I do not have a green thumb. In fact, I cannot count the number of plants and flowers I have purchased from grocery stores, home improvement stores, and the occasional nursery. I carry these home and nurture them just as the instructions describe. They rarely survive my care. I do not understand and yet, I still hope.
I am always drawn to the beautiful orchids whose splendor is unmatched. I imagine these delicate flowers perched perilously on a thin tender stem as one of God’s favorite flower creations. Colors are magnificent and they catch my eye.
I love these beautiful plants because under my careful care (following the directions precisely) they last much longer than most. Then one by one these petals begin to fall, and I am aware that death must be near. Ultimately, I throw the plant away and keep the pot for my next attempt of growing a seedling.
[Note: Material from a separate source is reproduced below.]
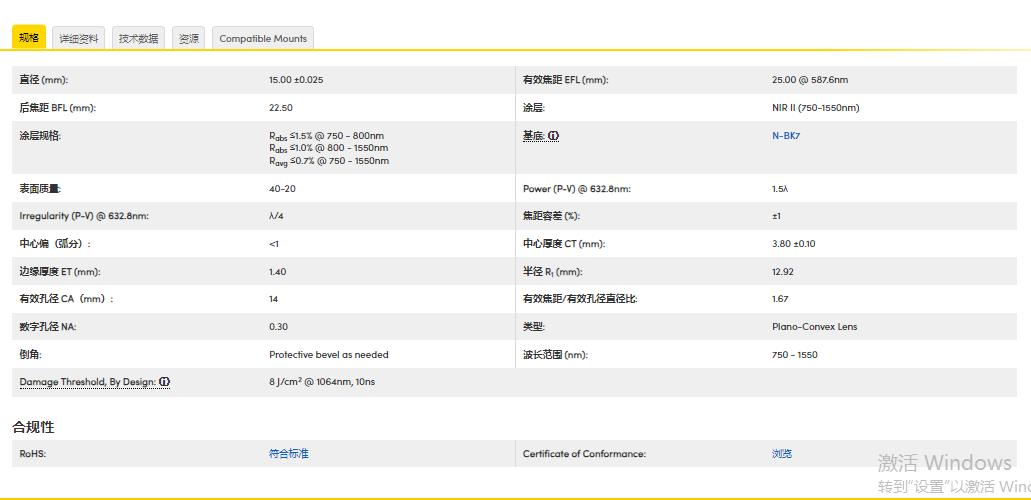The image size is (1031, 500).
Task: Click the 符合标准 RoHS link
Action: point(289,454)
One of these sad brown stems sits directly across from my desk. With a sigh, I walked over to it one day having seen its final wilted flower fall by its side. I picked it up and the small speck of green caught my eye. I chose to keep the orchid with its faint signs of life in my window. I did not touch it nor water it lest this spark of life be snuffed out by my not so green thumb.
I look with wonder at the orchid each day. God’s majesty is revealed to me in the speck becoming a tender stem once again under His loving hand. This morning I gaze at three white flowers, petals joyful. They remind me of the moment when the perfect wind catches the sail, and it flutters then opens fully in response. Six buds wait expectantly with hope for their turn to delight.
As I reflect on this genesis of life from what seemed to be death, I am made aware of the parallel we are given through our own physical deaths. We reach an age when we recognize own mortality. We hope to experience a long, meaningful life.
However, when disease calls our name, our hopes change. We hope to be cured. When cure escapes us, we then hope for words such as remission, and stable. With each step towards the end of life our hopes change as our physical life wanes. Our old hopes fall away much like the orchid’s flowers dropping one by one.
This is the nature of our fallen world. Our bodies will one day appear as the brown stem of the orchid, lifeless and without worth. However, we have been given a gift which inspires hope even in our apparent death.
When the perishable has been clothed with the imperishable, and the mortal with immortality, then the saying that is written will come true: “Death has been swallowed up in victory.”
“Where, O death, is your victory?
Where, O death, is your sting?”
The sting of death is sin, and the power of sin is the law. But thanks be to God! He gives us the victory through our Lord Jesus Christ. 1 Cor 15:54-57.
I look again at the orchid’s new life and yet see, that there is a point of divergence between life and death. A portion of the stem has no color. Death is death and destruction is its destiny.
We each have an opportunity to choose hope until our very last breath. This is faith in a Savior that died for us so that we may one day be the orchid which unfurls its petals on the stem of life.
Jesus said to her,
“I am the resurrection and the life.
The one who believes in Me will live, even though they die.”
Our Creator God placed life amid apparent death in the orchid which shares its beauty with me each day. He places life, eternal life, in our souls through the loving sacrifice of our Savior, Jesus Christ. This is the hope which surpasses all hopes. It is the hope for our best death which is in fact life. Death is no longer our fate.